Items from a data source:
===

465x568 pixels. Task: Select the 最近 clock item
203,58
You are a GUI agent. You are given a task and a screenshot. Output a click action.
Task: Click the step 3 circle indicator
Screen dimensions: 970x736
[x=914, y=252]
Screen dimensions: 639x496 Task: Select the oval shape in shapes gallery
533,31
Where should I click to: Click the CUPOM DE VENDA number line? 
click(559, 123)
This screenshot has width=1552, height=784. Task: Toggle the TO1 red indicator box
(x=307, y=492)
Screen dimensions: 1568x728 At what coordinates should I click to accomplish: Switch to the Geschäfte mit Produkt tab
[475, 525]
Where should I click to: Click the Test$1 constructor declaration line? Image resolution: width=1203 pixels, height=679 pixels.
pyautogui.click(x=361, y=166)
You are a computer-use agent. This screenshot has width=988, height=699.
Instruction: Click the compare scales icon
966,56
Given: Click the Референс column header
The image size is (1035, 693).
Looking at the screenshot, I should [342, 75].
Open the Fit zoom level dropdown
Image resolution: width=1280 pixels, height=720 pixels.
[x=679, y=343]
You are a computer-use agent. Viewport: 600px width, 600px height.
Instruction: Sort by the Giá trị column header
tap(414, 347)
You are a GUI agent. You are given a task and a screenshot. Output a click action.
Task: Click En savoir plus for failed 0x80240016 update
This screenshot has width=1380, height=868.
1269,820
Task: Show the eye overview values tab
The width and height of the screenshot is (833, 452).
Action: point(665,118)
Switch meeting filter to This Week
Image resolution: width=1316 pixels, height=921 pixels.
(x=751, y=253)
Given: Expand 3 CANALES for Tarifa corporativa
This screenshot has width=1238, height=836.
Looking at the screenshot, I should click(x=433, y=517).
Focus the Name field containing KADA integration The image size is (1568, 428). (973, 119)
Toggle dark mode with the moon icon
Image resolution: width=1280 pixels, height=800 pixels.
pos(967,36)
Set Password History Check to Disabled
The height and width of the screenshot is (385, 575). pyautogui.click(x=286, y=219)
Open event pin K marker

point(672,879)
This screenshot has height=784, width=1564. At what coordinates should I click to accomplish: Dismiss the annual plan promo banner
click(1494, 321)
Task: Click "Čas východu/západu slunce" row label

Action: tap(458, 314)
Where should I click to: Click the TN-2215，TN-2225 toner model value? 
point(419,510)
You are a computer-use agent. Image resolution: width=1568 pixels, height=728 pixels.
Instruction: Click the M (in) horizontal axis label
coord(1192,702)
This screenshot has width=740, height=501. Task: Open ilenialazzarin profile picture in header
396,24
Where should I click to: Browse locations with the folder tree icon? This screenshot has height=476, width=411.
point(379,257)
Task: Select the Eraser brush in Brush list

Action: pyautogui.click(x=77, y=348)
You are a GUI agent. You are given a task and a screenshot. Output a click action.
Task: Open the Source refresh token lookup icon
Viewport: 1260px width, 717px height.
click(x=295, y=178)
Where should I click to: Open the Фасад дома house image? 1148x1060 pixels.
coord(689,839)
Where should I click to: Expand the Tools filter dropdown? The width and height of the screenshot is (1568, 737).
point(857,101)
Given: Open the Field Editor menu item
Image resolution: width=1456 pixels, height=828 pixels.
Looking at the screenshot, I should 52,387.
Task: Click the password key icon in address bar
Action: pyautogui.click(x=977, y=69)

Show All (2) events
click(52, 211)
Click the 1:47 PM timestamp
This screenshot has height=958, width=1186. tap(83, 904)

===

Reproduce all of the material, swapping every "Screen dimensions" for "Screen size" and changing nothing else.

## Written solution
465x568 pixels. Task: Select the 最近 clock item
203,58
You are a GUI agent. You are given a task and a screenshot. Output a click action.
Task: Click the step 3 circle indicator
Screen size: 970x736
[x=914, y=252]
Screen size: 639x496 Task: Select the oval shape in shapes gallery
533,31
Where should I click to: Click the CUPOM DE VENDA number line? 
click(559, 123)
This screenshot has width=1552, height=784. Task: Toggle the TO1 red indicator box
(x=307, y=492)
Screen size: 1568x728 At what coordinates should I click to accomplish: Switch to the Geschäfte mit Produkt tab
[475, 525]
Where should I click to: Click the Test$1 constructor declaration line? Image resolution: width=1203 pixels, height=679 pixels.
pyautogui.click(x=361, y=166)
You are a computer-use agent. This screenshot has width=988, height=699.
Instruction: Click the compare scales icon
966,56
Given: Click the Референс column header
The image size is (1035, 693).
Looking at the screenshot, I should [342, 75].
Open the Fit zoom level dropdown
Image resolution: width=1280 pixels, height=720 pixels.
[x=679, y=343]
You are a computer-use agent. Viewport: 600px width, 600px height.
Instruction: Sort by the Giá trị column header
tap(414, 347)
You are a GUI agent. You are given a task and a screenshot. Output a click action.
Task: Click En savoir plus for failed 0x80240016 update
This screenshot has width=1380, height=868.
1269,820
Task: Show the eye overview values tab
The width and height of the screenshot is (833, 452).
Action: point(665,118)
Switch meeting filter to This Week
Image resolution: width=1316 pixels, height=921 pixels.
(x=751, y=253)
Given: Expand 3 CANALES for Tarifa corporativa
This screenshot has width=1238, height=836.
Looking at the screenshot, I should click(x=433, y=517).
Focus the Name field containing KADA integration The image size is (1568, 428). (973, 119)
Toggle dark mode with the moon icon
Image resolution: width=1280 pixels, height=800 pixels.
pos(967,36)
Set Password History Check to Disabled
The height and width of the screenshot is (385, 575). pyautogui.click(x=286, y=219)
Open event pin K marker

point(672,879)
This screenshot has height=784, width=1564. At what coordinates should I click to accomplish: Dismiss the annual plan promo banner
click(1494, 321)
Task: Click "Čas východu/západu slunce" row label

Action: tap(458, 314)
Where should I click to: Click the TN-2215，TN-2225 toner model value? 
point(419,510)
You are a computer-use agent. Image resolution: width=1568 pixels, height=728 pixels.
Instruction: Click the M (in) horizontal axis label
coord(1192,702)
This screenshot has width=740, height=501. Task: Open ilenialazzarin profile picture in header
396,24
Where should I click to: Browse locations with the folder tree icon? This screenshot has height=476, width=411.
point(379,257)
Task: Select the Eraser brush in Brush list

Action: pyautogui.click(x=77, y=348)
You are a GUI agent. You are given a task and a screenshot. Output a click action.
Task: Open the Source refresh token lookup icon
Viewport: 1260px width, 717px height.
click(x=295, y=178)
Where should I click to: Open the Фасад дома house image? 1148x1060 pixels.
coord(689,839)
Where should I click to: Expand the Tools filter dropdown? The width and height of the screenshot is (1568, 737).
point(857,101)
Given: Open the Field Editor menu item
Image resolution: width=1456 pixels, height=828 pixels.
Looking at the screenshot, I should 52,387.
Task: Click the password key icon in address bar
Action: pyautogui.click(x=977, y=69)

Show All (2) events
click(52, 211)
Click the 1:47 PM timestamp
This screenshot has height=958, width=1186. tap(83, 904)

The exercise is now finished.